Dr. Guigen Zhang (right) and Korean delegates to the 2016 Annual Conference of the Institute of Biological Engineering held in Greenville, SC.

The IBE is the official society of the Journal of Biological Engineering. For 21 plus years, IBE has been supporting the community of scientists and engineers who are at the forefront of creating new linkages between biology and engineering: It seeks far-reaching opportunities for connecting with people and developing designs and educational perspectives through biology-inspired engineering. To me, what sets IBE apart from many other professional societies is its focus on addressing the grand challenges (or, the biggest problems, in Bill Gates’s words) of our times — sustainable food, energy, and environmental systems and quality health — rather than on advancing any specific scientific discipline, by using inclusive approaches through the broadest network of partners from all fields of life sciences, physical sciences, engineering, etc.

For 21 plus years, IBE has been supporting the community of scientists and engineers who are at the forefront of creating new linkages between biology and engineering.

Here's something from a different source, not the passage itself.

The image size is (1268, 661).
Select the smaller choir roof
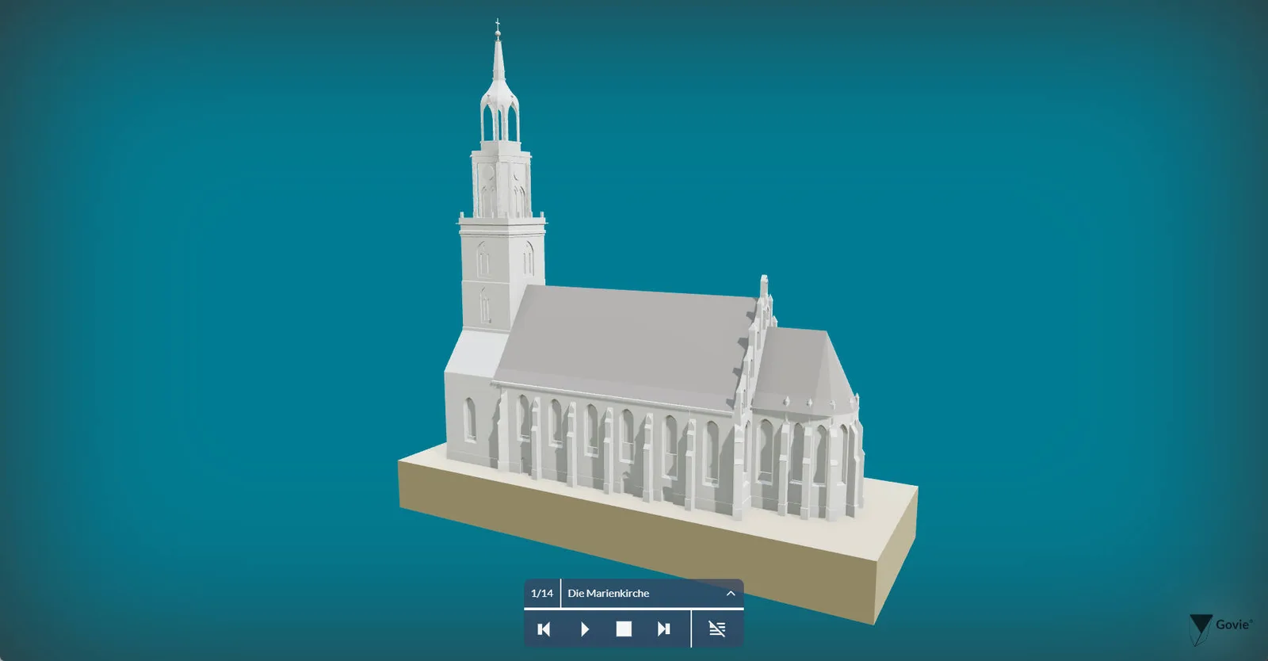[x=800, y=365]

As president, I plan to energize the IBE leadership team and members and forge coalitions with sister societies to make a dent in bringing on the much anticipated Biological Revolution for the 21 st century (in reference to the Industrial Revolution and Digital Revolution of the past two centuries). I plan to use IBE as a professional platform to bring awareness of the increasing importance of transdisciplinary integration of life sciences, physical sciences and engineering for developing deeper understanding of complex living systems and for engineering novel solutions to address the grand challenges of our times — sustainable food, energy, and environmental systems and quality health in the spirit of seeking convergence.

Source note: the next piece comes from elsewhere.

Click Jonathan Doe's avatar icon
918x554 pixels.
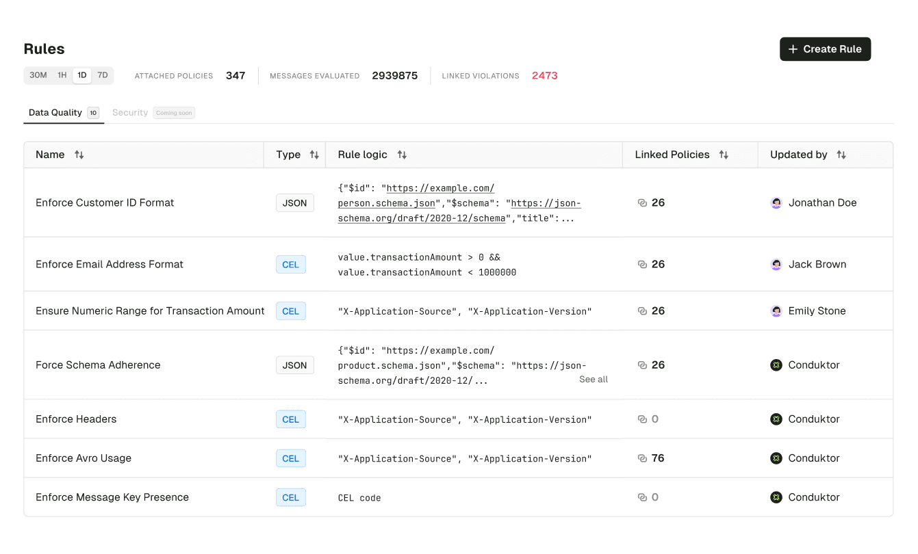click(x=776, y=202)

For example, we have defined the theme of the 2017 IBE Annual Conference to promote convergence in several topical areas including synthetic biology, tissue engineering, nanotechnology, biosensors, biomaterials, metabolic engineering, environmental engineering, bioprocessing engineering and bioenergetics, among others. With support from the Burroughs Wellcome Fund, I will host a special session on “Convergence for Advancing Regulatory Science” with an invited panel of influential scientists, engineers, regulators and think-tank members to engage the audience to brainstorm the meaning, needs, ethics and challenges of regulatory science and identify best practices to advance regulatory science and innovation through convergence of disciplines. Moreover, to instill this in future movers and shakers, we plan a Bioethics Essay Contest for graduate and undergraduate students on issues involved in regulatory science, approval of drugs and therapeutic devices and ways to advance regulatory science in the spirit of seeking convergences.

In my mind, the most important challenge facing today’s biological engineers is the same one facing all other engineers, that is, to break away from the disciplinary confinement of learning, exploring and innovating.

In my mind, the most important challenge facing today’s biological engineers is the same one facing all other engineers, that is, to break away from the disciplinary confinement of learning, exploring and innovating. In a textbook to be published in March 2017*, I devote the first chapter to laying out my arguments and suggestions for promoting a transdisciplinary way of engineering and innovating. Biological engineering actually is well positioned to overcome this challenge. I strongly believe that we can be much more effective and productive in tackling the biggest problems of our time if we pay attention to the common threads and hidden interdependencies among food, energy, the environment and health.

Some of the new frontiers of biological engineering involve synthetic biology and genetic engineering. The knowledge made in these fields will offer groundbreaking opportunities to advance the fields of tissue engineering and regenerative medicine, among others. Take the scaffolds needed in tissue engineering and regenerative medicine, for example: If they no longer have to be constructed using synthetic materials or demineralized tissues, but can be made of biological and/or genetic materials instead, many of the difficulties hindering realization of the bounteous promises of tissue engineering and regenerative medicine could be eliminated. Along the way, imagine how many new possibilities and paradigms the field of biological engineering could offer for solving health, food, energy and environmental problems with the fewest unintended consequences.

*Introduction to Integrative Engineering by Guigen Zhang CRC Press, March 2017

The 2017 Annual Meeting of the Institute of Biological Engineering will be in Salt Lake City, Utah, March 30-April 1, 2017.